Berbagi pemikiran lewat tulisan. Bertukar pengetahuan dengan tulisan. Mengurangi lisan menambah tulisan.

Selanjutnya

Tutup

Financial

Peluang dan Tantangan Pembayaran Menggunakan QR Code

4 April 2021   16:51 Diperbarui: 8 Juli 2023   19:28 942
+
Laporkan Konten
Laporkan Akun
Kompasiana adalah platform blog. Konten ini menjadi tanggung jawab bloger dan tidak mewakili pandangan redaksi Kompas.
Lihat foto
Bagikan ide kreativitasmu dalam bentuk konten di Kompasiana | Sumber gambar: Freepik

Cara pembayaran terus berkembang. Dari awalnya menggunakan uang kertas dan logam, sekian decade belakangan pembayaran sudah memanfaatkan teknologi. Uang dialihkan dalam bentuk kartu, baik kartu kredit, ATM, kartu debet dan uang elektronik. Masyarakat pun sekarang telah terbiasa memanfaatkan pembayaran dengan berbagai kartu tersebut.

Ternyata teknologi pembayaran tidak hanya berhenti pada alat pembayaran berbasis kartu. Seiring meningkatnya pemanfaatan smartphone, pilihan alat pembayaran pun dapat menggunakan perang genggam tersebut.
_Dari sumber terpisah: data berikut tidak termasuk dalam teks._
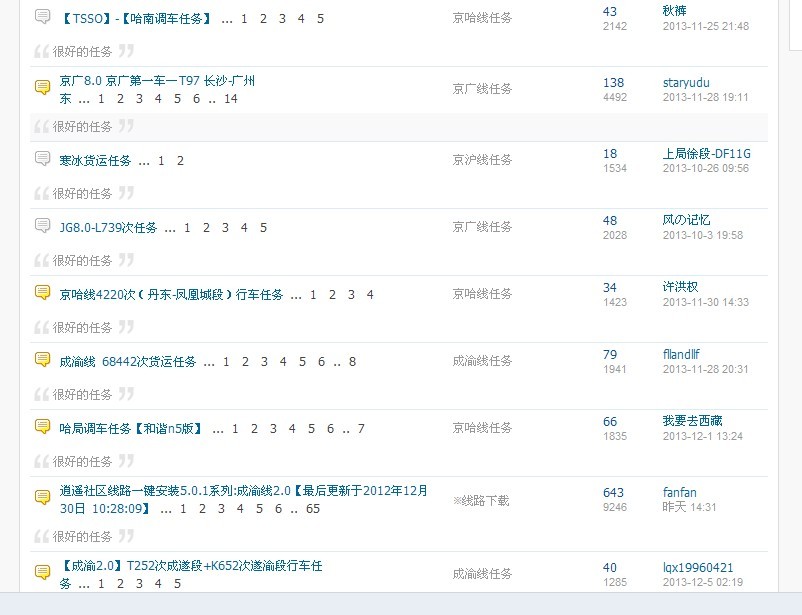Viewport: 802px width, 615px height.
Task: Click the thread icon beside 成渝线 68442次货运任务
Action: (42, 360)
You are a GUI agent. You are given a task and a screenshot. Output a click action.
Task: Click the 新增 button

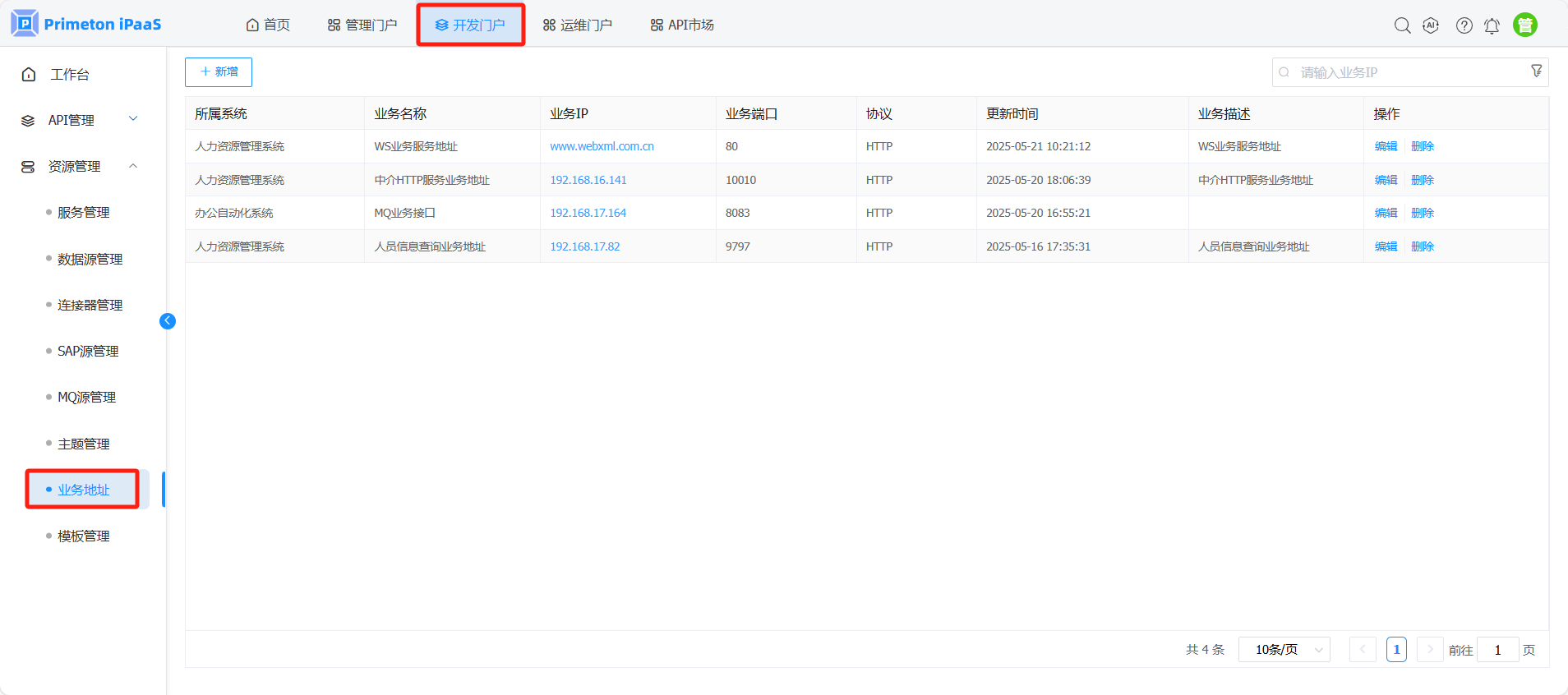coord(219,72)
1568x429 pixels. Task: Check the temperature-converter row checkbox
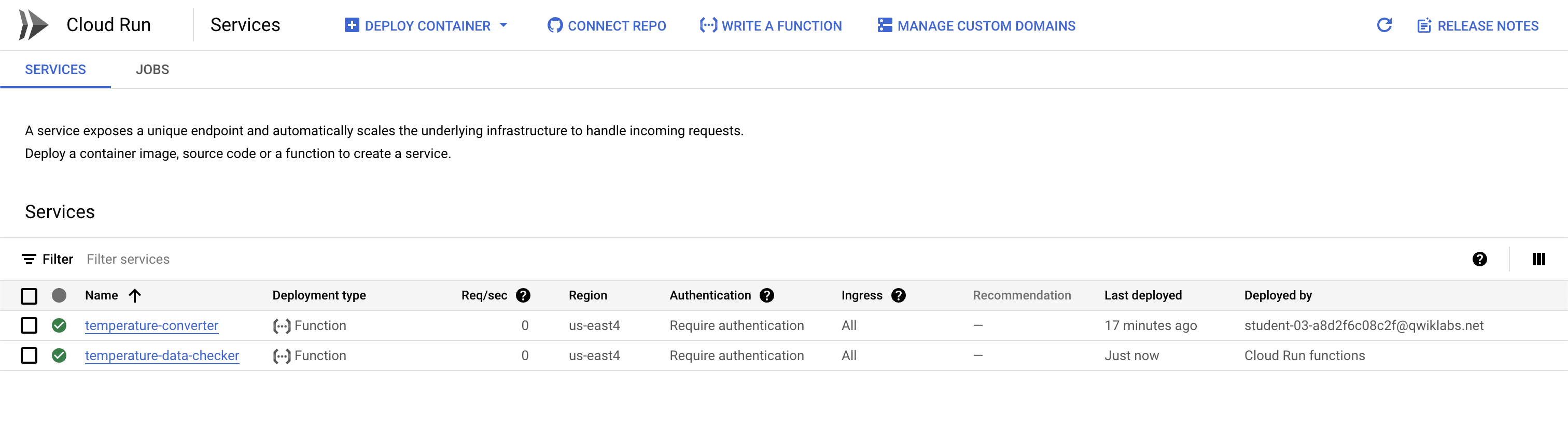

Beberapa tahun ini, industri keuangan, baik bank maupun non bank, mengembangkan layanan pembayaran menggunakan smartphone dan QR code. Mereka diantaranya adalah Linkaja, GoPay, OVO, dan masih banyak lainnya.

Sebagaimana teknologi pembayaran sebelumnya, pemanfaatan QR code ini memiliki peluang untuk terus berkembang. Ada beberapa hal yang memungkinkan hal tersebut.   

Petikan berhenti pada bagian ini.